◆ Selection ◆
Testing PDF Generation with Puppeteer: Visual Diffs, Text Extraction, and Layout Assertions
Puppeteer's page.pdf() generates PDFs from HTML pages — but verifying the output requires more than file existence checks. This guide covers testing PDF content via text extraction, visual regression diffs, layout assertions, and metadata checks using Node.js, Puppeteer, and the pdf-parse library.
Key Takeaways
Use pdf-parse to extract text for content assertions. Puppeteer produces binary PDF files — pdf-parse extracts the text layer so you can assert on content without visual comparison.
Visual snapshot tests catch layout regressions. Render the PDF as a PNG using pdf2pic or pdftoppm, then compare against a stored baseline. These catch font changes, spacing regressions, and element overflow.

◆ Task list ◆
(1) List every approach to testing PDF content that the guide on testing PDF generation says it covers.
(2) Say whether each statement agrees with the guide on testing PDF generation, and support each answer with the deciding words from the guide. (a) pdf-parse pulls out the text layer of a PDF. (b) Puppeteer produces PNG files. (c) Visual snapshot tests compare the rendered image with a stored baseline.
(3) According to the guide on testing PDF generation, which Puppeteer method generates PDFs from HTML pages?

◆ Dataset extract ◆
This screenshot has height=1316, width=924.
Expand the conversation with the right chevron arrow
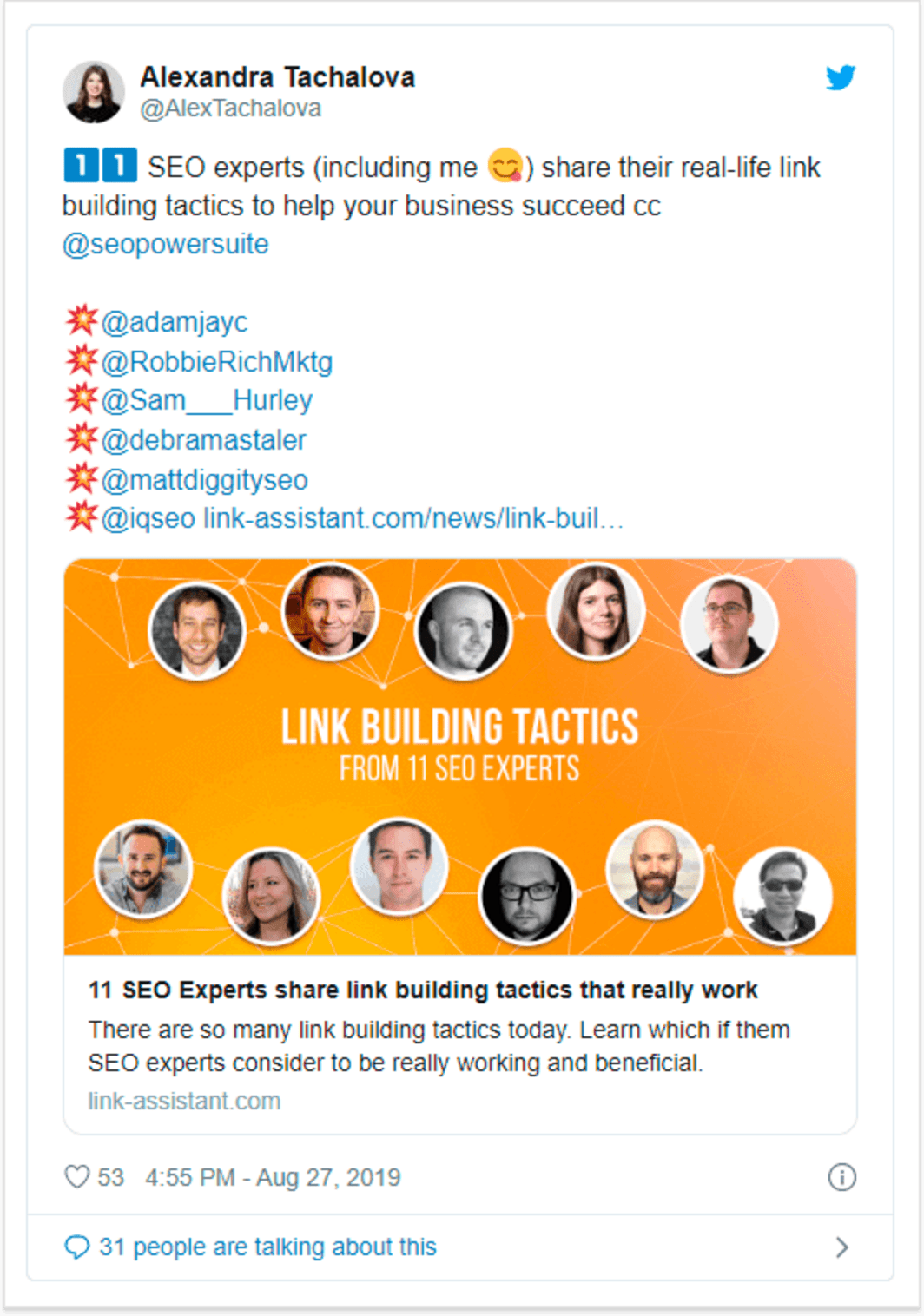pyautogui.click(x=842, y=1246)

◆ Answers ◆
(1) text extraction, visual regression diffs, layout assertions, metadata checks

(2)
(a) Yes: "pdf-parse extracts the text layer so you can assert on content without visual comparison."
(b) No: "Puppeteer produces binary PDF files"
(c) Yes: "then compare against a stored baseline."

(3) page.pdf()